++++ Selected passage ++++

The objective of this research is the fluid dynamic analysis of the blood flow in arteries in the presence of pathological dilations (aneurysms). The problem is of significant interest in the medical and scientific fields, since the most frequent and dramatic clinical event linked to the presence of an aneurysm is its rupture and consequent hemorrhage, with extremely serious clinical consequences. Nowadays, the most widely used criterion in the medical field to predict the aneurysm rupture is based on the maximum diameter value. Nevertheless, it is well known that small aneurysms rupture while some large ones remain intact for a long time. In this context, the study of the fluid dynamics field in the dilated artery is fundamental, since the crucial role played by hemodynamics in the growth and possible rupture of the aneurysm.
This study analyzes the influence of the main hemodynamic factors on the evolution of the artery dilatation as a function of its geometry, size, tortuosity and the presence of any intraluminal thrombus. The numerical investigation will be carried out both in idealized aneurysmal geometries and in patient-specific aneurysm models, which will be reconstructed from the medical imaging (CT, MRI). Blood flow will be analyzed in physiological conditions of pulsating motion and suitable non-Newtonian rheological models will be adopted.
In particular, wall shear stresses and vorticity evolution during the cardiac cycle distribution we will be analyzed in order to establish a possible link between these quantities and the aneurysm growth and provide physicians with additional and essential diagnostic tools in the treatment of the disease and planning surgery.
This research has the objective to analyse the blood flow into aneurysms in order to assess the vulnerability of the aortic wall and furnish a useful diagnostic tool for the comprehension of the individual pathology, supporting the clinical management of the aneurysmal disease.
In addition to being part of an extremely innovative research context, there are several elements of originality proposed in the project. From the point of view of the numerical investigation, following the most recent works in the literature, medical image analysis techniques will be used, in order to obtain patient-specific aneurysm models, and more realistic and physiological results. Indeed, many numerical investigations on the hemodynamics in aneurysm models are often based on the assumption of idealised geometries. This hypothesis leads to solutions that may be of interest for some of the intended objectives , but may be unreliable for the study of blood flow in the complex real geometries and the determination of aneurysm rupture. On the other hand, the inclusion of a patient-specific model in the analysis of the influence of hemodynamic factors on the evolution of the disease is a significantly challenging task.

++++ Listed records ++++

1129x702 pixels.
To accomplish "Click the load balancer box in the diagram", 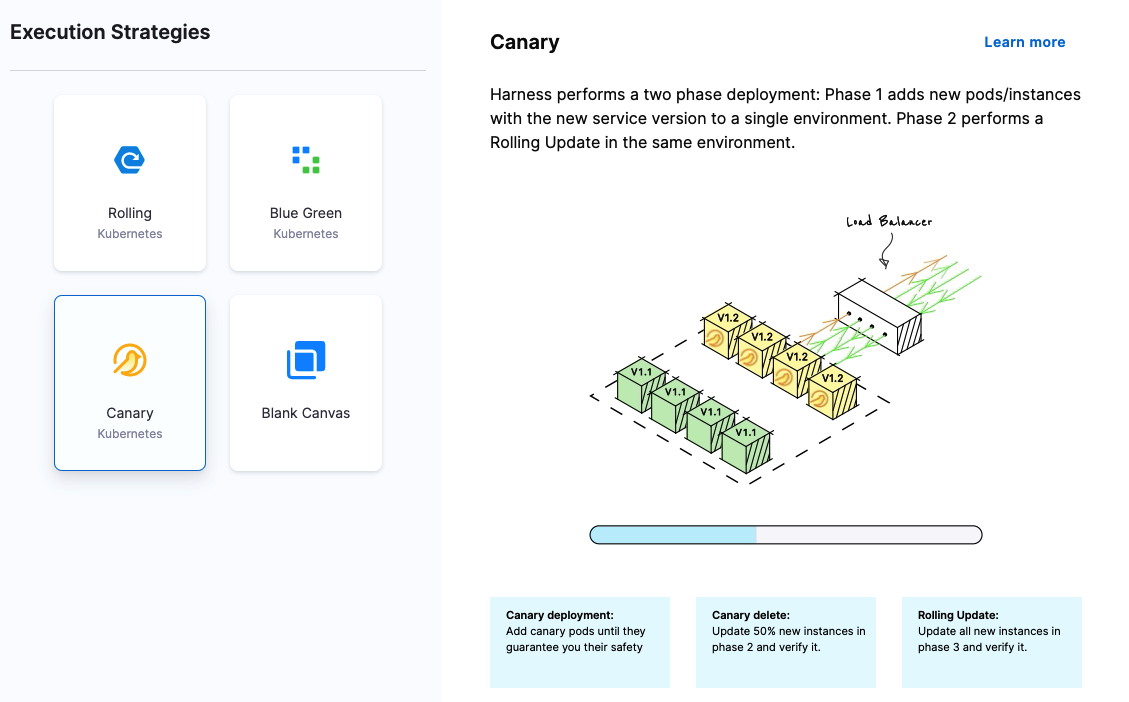I will [x=878, y=318].
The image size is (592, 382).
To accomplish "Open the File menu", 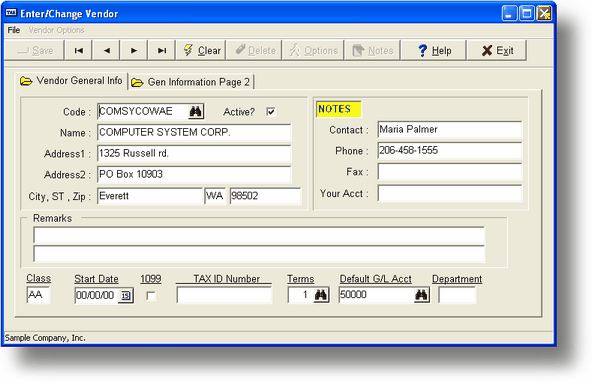I will point(14,30).
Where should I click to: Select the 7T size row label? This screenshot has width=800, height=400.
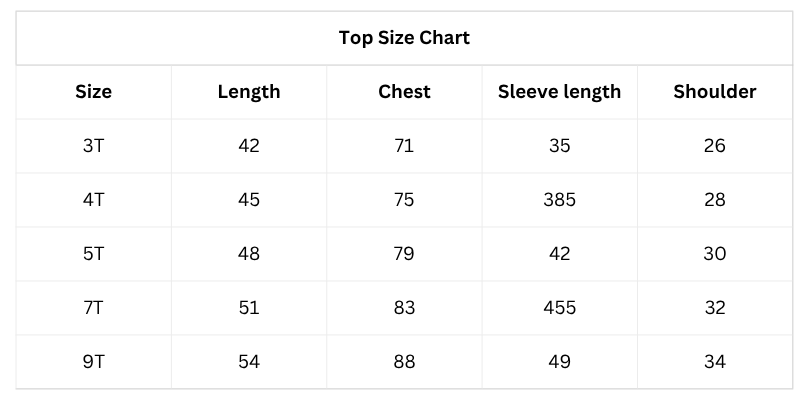93,308
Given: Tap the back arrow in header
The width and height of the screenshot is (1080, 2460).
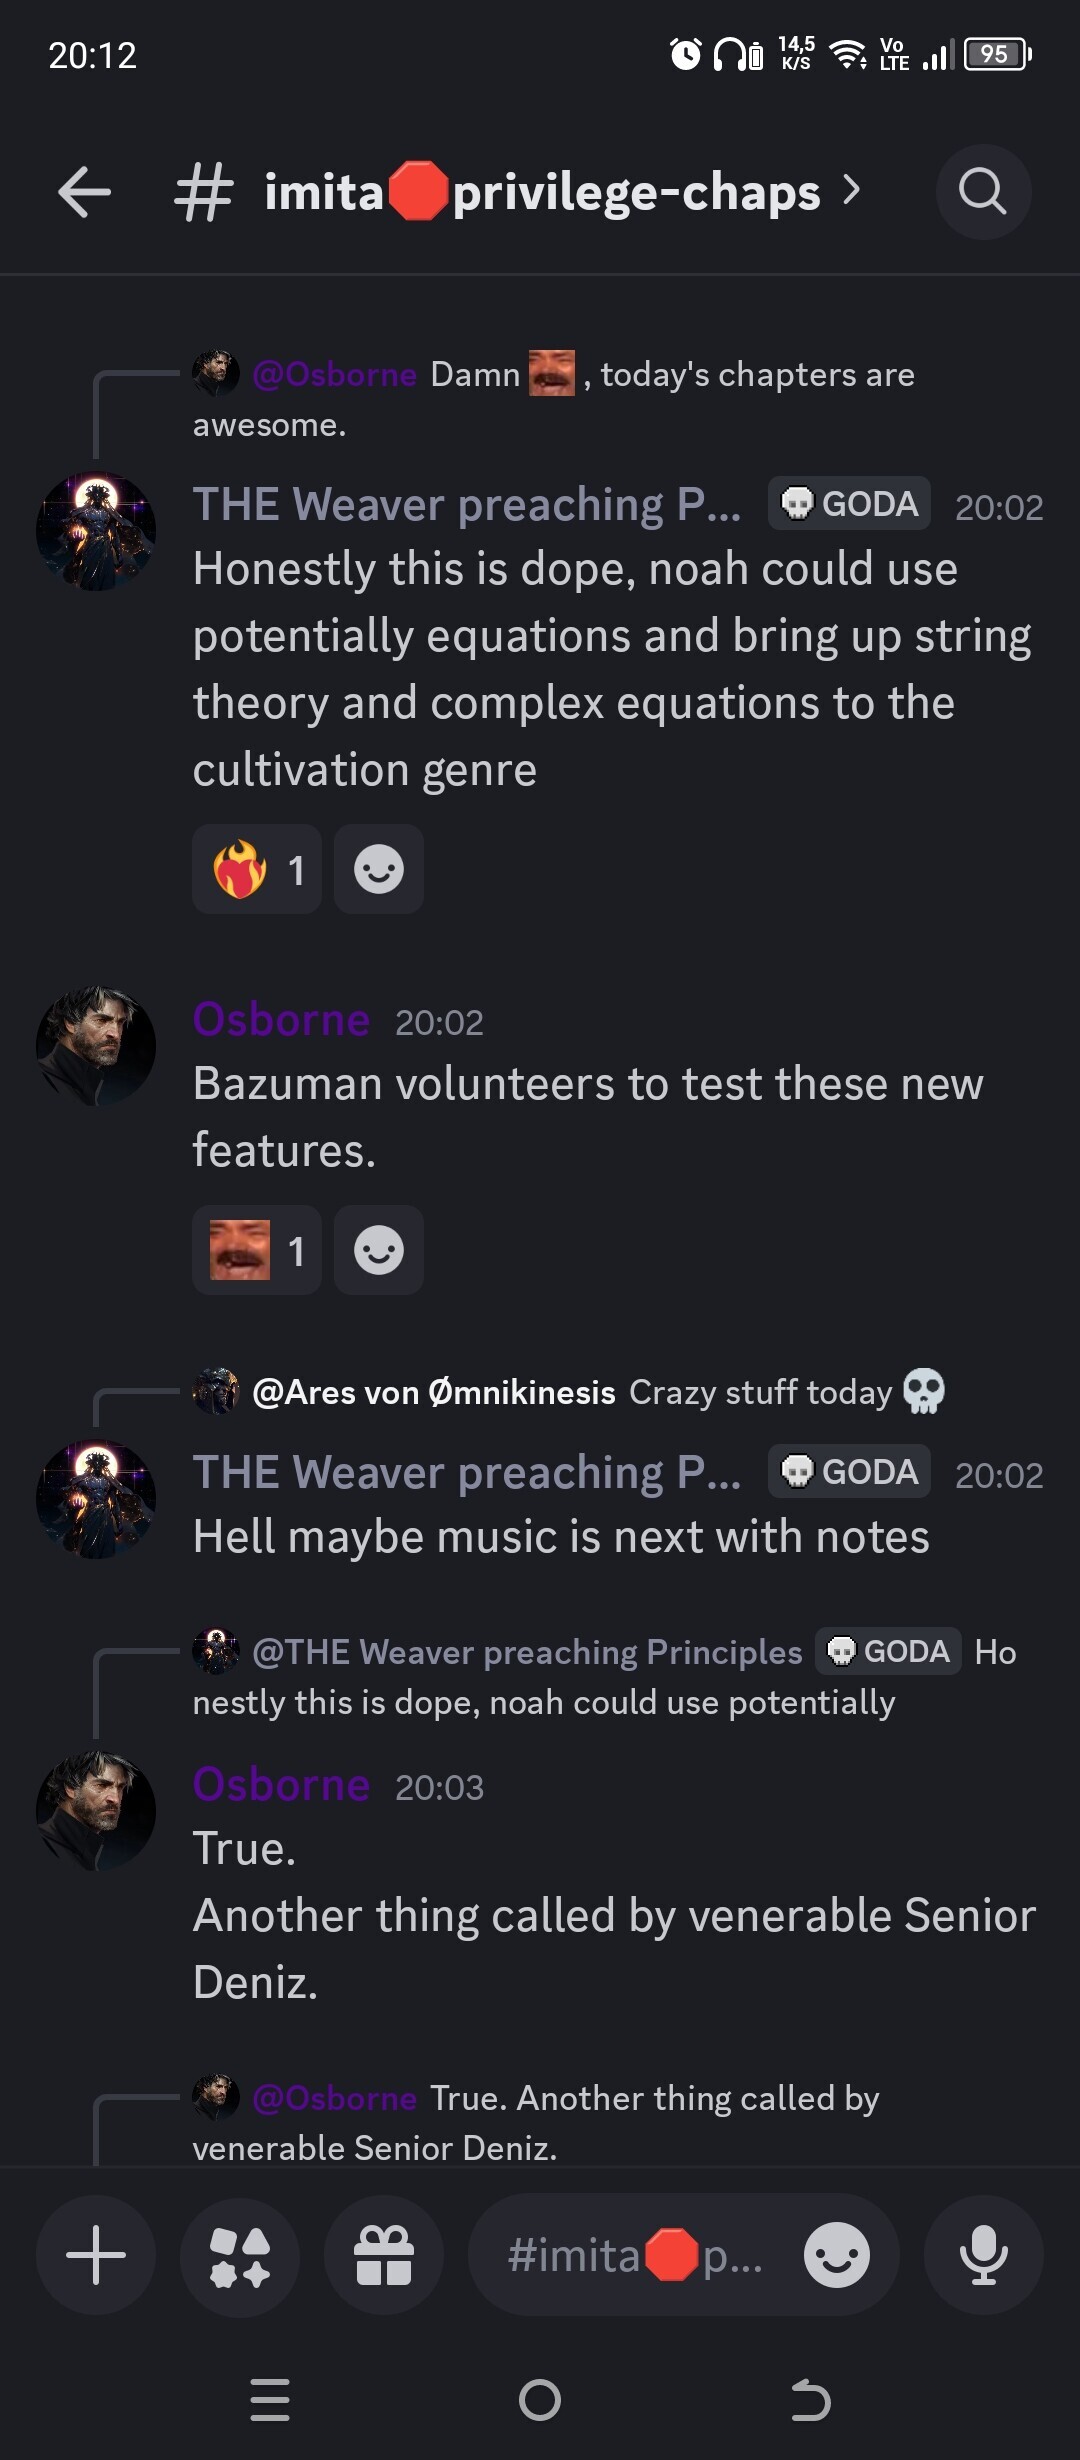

++++

● **Instructions**
(a) In the aneurysm research description, what is the most widely used criterion in medicine for predicting aneurysm rupture?
(b) Continue the aneurysm research description from where it stops.

● **Task responses**
(a) The maximum diameter value of the aneurysm.

(b)
Taking into account the previous observations, one of the main and innovative focuses of this research will consist in conducting numerical simulations of the blood flow in diseased artery, using computational fluid dynamics techniques in patient-specific models, reconstructed from medical imaging (CT and MRI).
Moreover, in order to better understand the influence of the pulsating blood flow on the growth and progression of aneurysmal disease, the evolution of the wall shear stress and vortex core distributions during the cardiac cycle will be considered. In this context, on the basis of the obtained numerical results, the subsequent evaluation of the residence time near the walls of the blood cells is another innovative objective. In this way, in fact, it is possible to predict the possible intraluminal thrombus deposition, which is associated with weakening and thinning of the artery wall and consequent possible rupture of the aneurysm.
Furthermore, in the numerical investigations different physiological patient-specific condition will be assigned at the boundaries, in order to evaluate the sensibility of the blood flow into the bulges to the inlet and outlet boundary conditions. Obviously, the effect of specific parameters of the aneurysmal geometries on the flow field evolution, in particular tortuosity and neck angle, will also be analysed.
In addition to the previous consideration, the analysis of the influence of the aneurysm geometry, in term of presence of inflection in the aneurysm centerline, well be investigated. To the best of our knowledge, this aspect is not already investigated, although some our first results suggests that it can play a relevant role in the vorticity distribution an consequent hemodynamic field.